Makes 1 quart
What You Need
1 cup milk, preferably raw organic grass fed
1 teaspoon active kefir grains
1 pint sized glass jar
Cheesecloth, paper towel, or clean napkin
Small strainer (preferably plastic, but metal is ok)
Storage container with lid
Activating Dried Kefir Grains: If you bought your kefir grains in a dried form, rehydrate them by soaking them in fresh milk at room temperature. Change the milk every 24 hours until the grains begin to culture the milk and make kefir. It may take 3 to 7 days for the kefir grains to become fully active.
If you got your kefir grains ready to go, simply pop them in your pint of milk.
Cover the jar: Cover the jar with cheesecloth, a paper towel, or a clean napkin and secure it with a rubber band.
Ferment for 12 to 48 hours: Store the jar at room temperature (ideally around 70°F) away from direct sunlight. Check the jar every few hours. When the milk has thickened and tastes tangy, it’s ready. This will usually take about 24 hours at average room temperatures; the milk will ferment faster at warmer temperatures and slower at cool temperatures. If your milk hasn’t fermented after 48 hours, strain out the grains and try again in a fresh batch (this sometimes happens when using new kefir grains, when refreshing dried kefir grains, or when using grains that have been refrigerated).
Strain out the kefir grains: Place a small strainer over the container you’ll use to store the kefir. Strain the kefir into the container, catching the grains in the strainer.
Transfer the grains to fresh milk: Stir the grains into a fresh batch of milk and allow to ferment again. This way, you can make a fresh batch of kefir roughly every 24 hours. To take a break from making kefir, place the grains in fresh milk, cover tightly, and refrigerate.
Drink or refrigerate the milk kefir: The prepared milk kefir can be used or drunk immediately, or covered tightly and stored in the refrigerator for up to a week.
Note: Avoid prolonged contact between the kefir and metal both during and after brewing. This can affect the flavor of your kefir and weaken the grains over time.
What Milk to Use: Kefir works best with whole-fat cow, goat, sheep, or other animal milk. You can use low-fat milks, but refresh the grains in whole fat milk if they stop fermenting the kefir properly. Raw and pasteurized milks can be used, but avoid ultra-high temperature (UHT) pasteurized milks. I don’t ever recommend pasteurized milk though…ever.

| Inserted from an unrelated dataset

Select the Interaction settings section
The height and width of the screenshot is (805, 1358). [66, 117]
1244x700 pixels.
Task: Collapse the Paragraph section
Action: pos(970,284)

Making More or Less Kefir: You’ll need about a teaspoon of grains to ferment 1 to 2 cups of milk. You can also ferment less milk than this, but fermentation will go more quickly. Your grains will start to multiply over time, allowing you to ferment more milk if you like. Maintain a ratio of about a teaspoon of grains to 1 cup of milk.
Taking a Break from Making Kefir: To take a break from making kefir, transfer the grains into a fresh container of milk, cover tightly, and refrigerate for up to a month.
What to Do if Your Kefir Separates: Sometimes kefir will separate into a solid layer and milky layer if left too long. This is fine! Shake the jar or whisk the kefir to recombine and carry on. If this happens regularly, start checking your kefir sooner. When this happens I make kefir cheese! You can make kefir cheese simply by straining your thickened kefir in cheesecloth.